Work item — Keep to one stretch of the data below, the lines from the one with "The width and" up to and including the one with "Select the GraphQL body option", and return that stretch exactly.

Information —
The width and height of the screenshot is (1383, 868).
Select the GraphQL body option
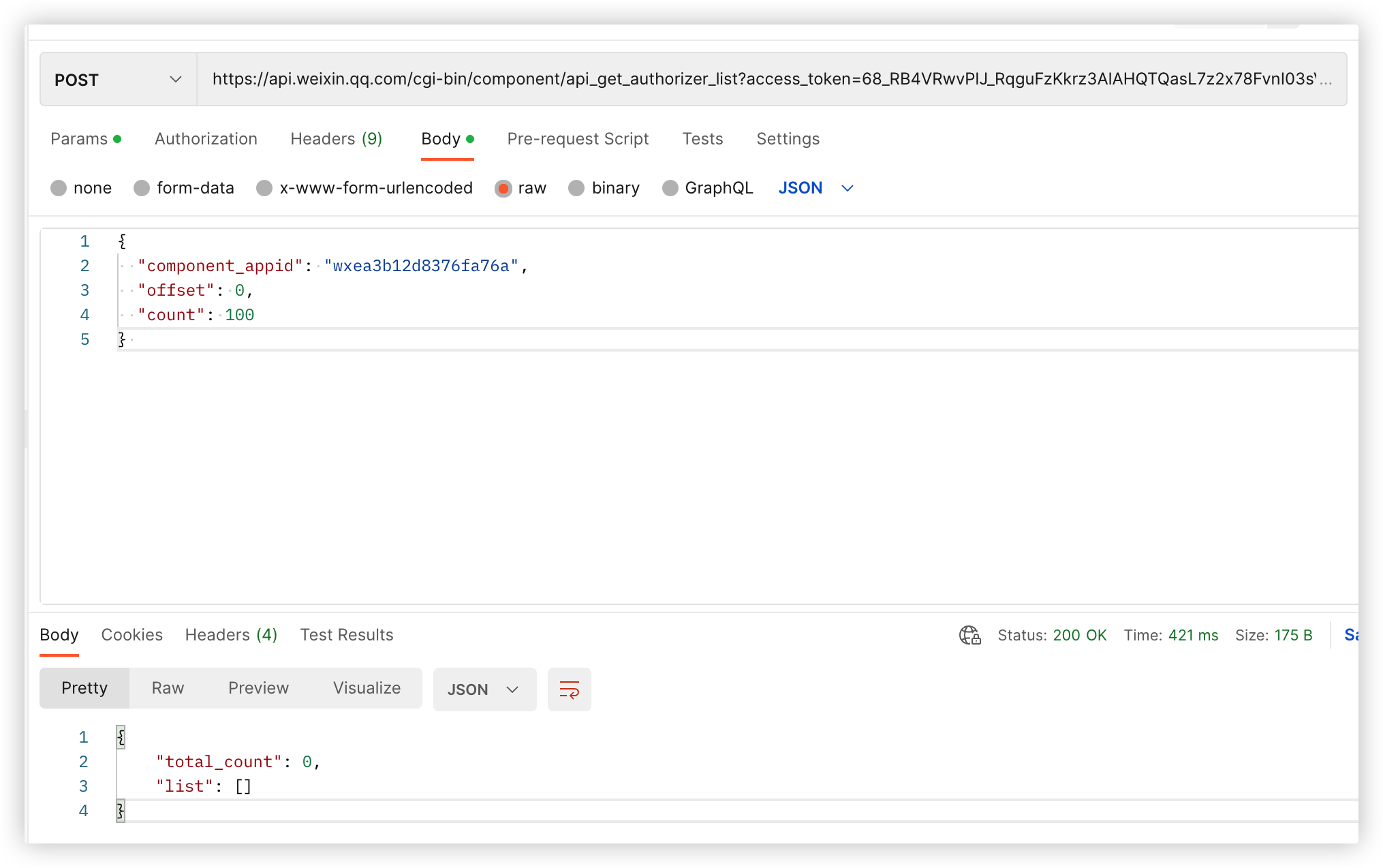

==

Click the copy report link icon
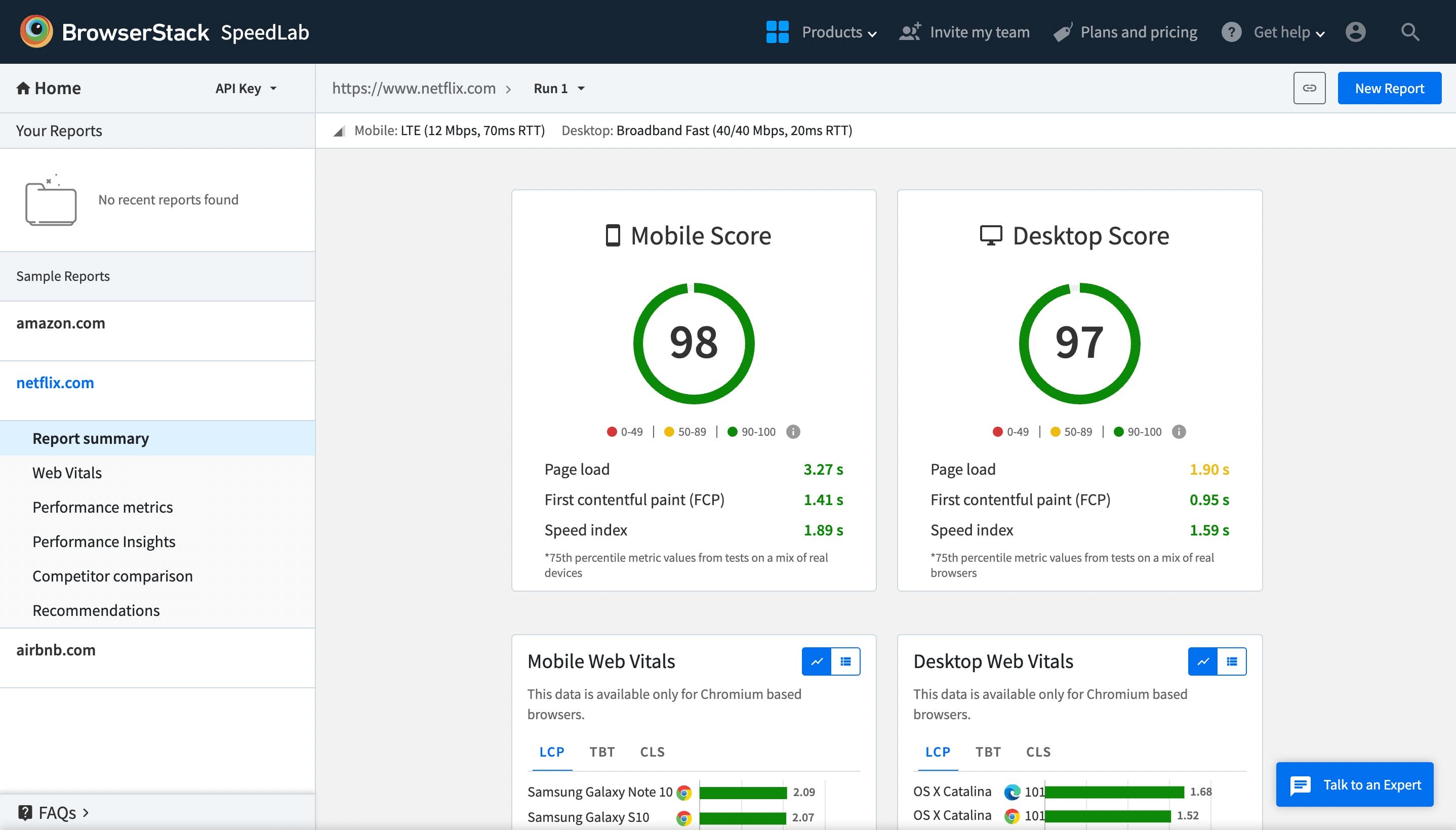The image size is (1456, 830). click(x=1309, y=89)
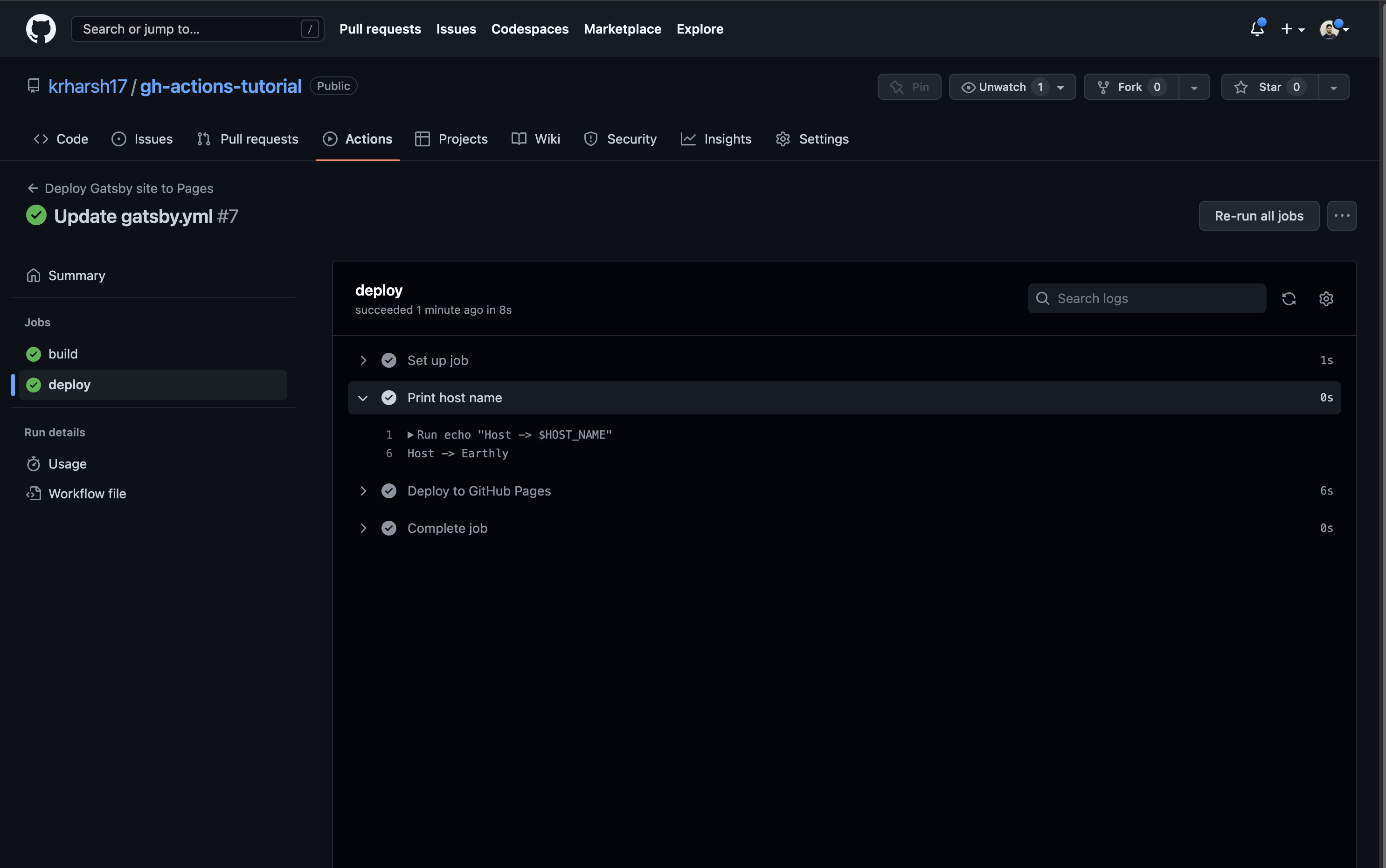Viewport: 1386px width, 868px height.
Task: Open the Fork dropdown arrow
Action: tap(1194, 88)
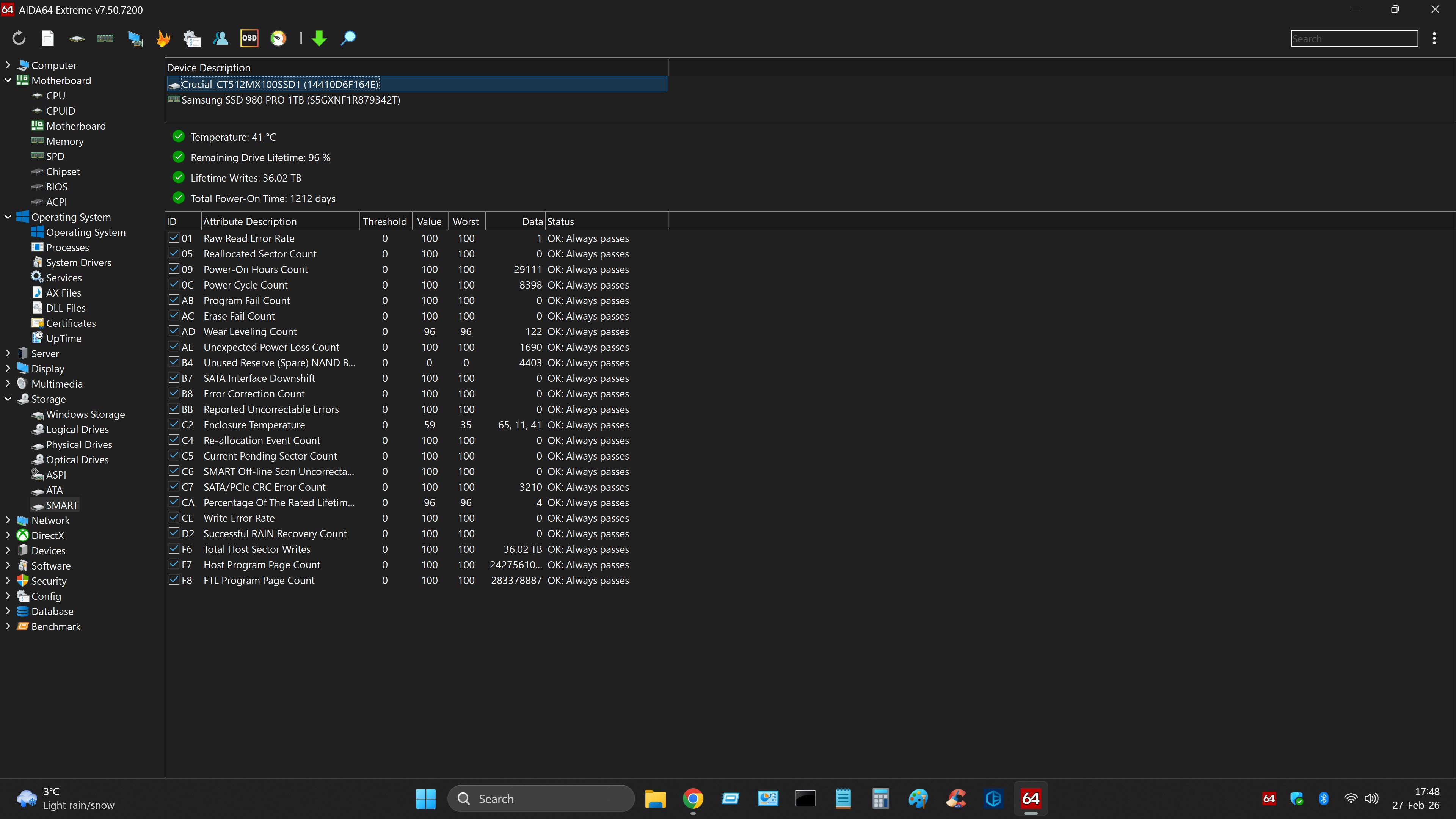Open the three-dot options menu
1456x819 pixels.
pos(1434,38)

Response —
The width and height of the screenshot is (1383, 868).
Select the GraphQL body option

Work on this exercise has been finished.